I'm in Tx, the 3 strand is just a larger version of the 2 strand.


----------



## CritterCarnival

Cali2013 said:


> I did ask what the weight of the 3 strand was and she said about 150lbs (this is coastal bermuda). I find that hard to believe, though. I asked her what the better deal was and she said the 3 strand but I wanted to try and find out for myself.
> 
> I'm in Tx, the 3 strand is just a larger version of the 2 strand.


Ask the weight of both the 2 and 3 strand, then just do the math to get price per pound...buy the best cost deal. :thumbup:

ETA: 150 pound 3 string is pretty normal, actually.


----------



## Tenacross

Go back to the hay room and pick them up. I'm assuming the two tie are just little guys, where the 3 tie are great big, but none of this has anything to do with the quality of the hay. Go look at it. 

My main feed store sometimes puts the "average weight" for their bales. It is never right on my scale. Even though a 50lb bag of feed weighs 50lbs on my scale. 

Theoretically three tie bales weigh more, so they theoretically have more hay in them, but I have weighed many 90lb bales of three tie and 110lb bales of two tie. And this still has nothing to do with the quality of hay inside.


----------



## Tenacross

Cali2013 said:


> I did ask what the weight of the 3 strand was and she said about 150lbs (this is coastal bermuda). I find that hard to believe, though. .


I find it hard to believe as well. I'm not saying it isn't possible, but I would bet money the average bale doesn't weigh that. Or probably even close.

Here's the problem... the feed store bought the hay and may or may not have done their home work when they bought it. They are telling you the same story the farmer told them.
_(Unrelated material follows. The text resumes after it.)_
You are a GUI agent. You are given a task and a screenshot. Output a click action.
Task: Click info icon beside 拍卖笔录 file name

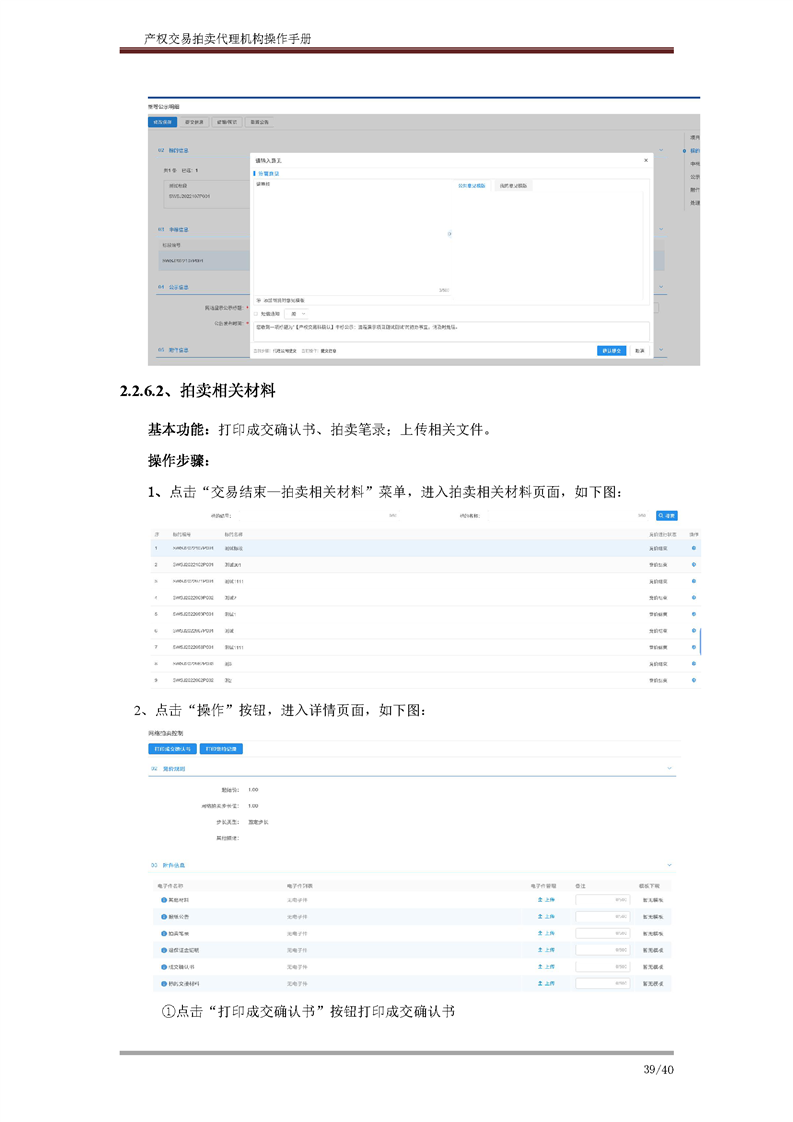tap(164, 933)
If *ever* , even one time, I had bought hay that weighed as much as they (the farmer OR the feed store) told me, I would say so, but I haven't.


----------



## TDG-Farms

A three string alfalfa MAYBE can get up to that weight. It would have to be a super tight bale for a grass to get that heavy.


----------



## Tenacross

TDG-Farms said:


> A three string alfalfa MAYBE can get up to that weight. It would have to be a super tight bale for a grass to get that heavy.


My experience in both buying hay and baling my own hay is, if you get those freaky heavy bales, it was baled wrong. ie, too wet still.


----------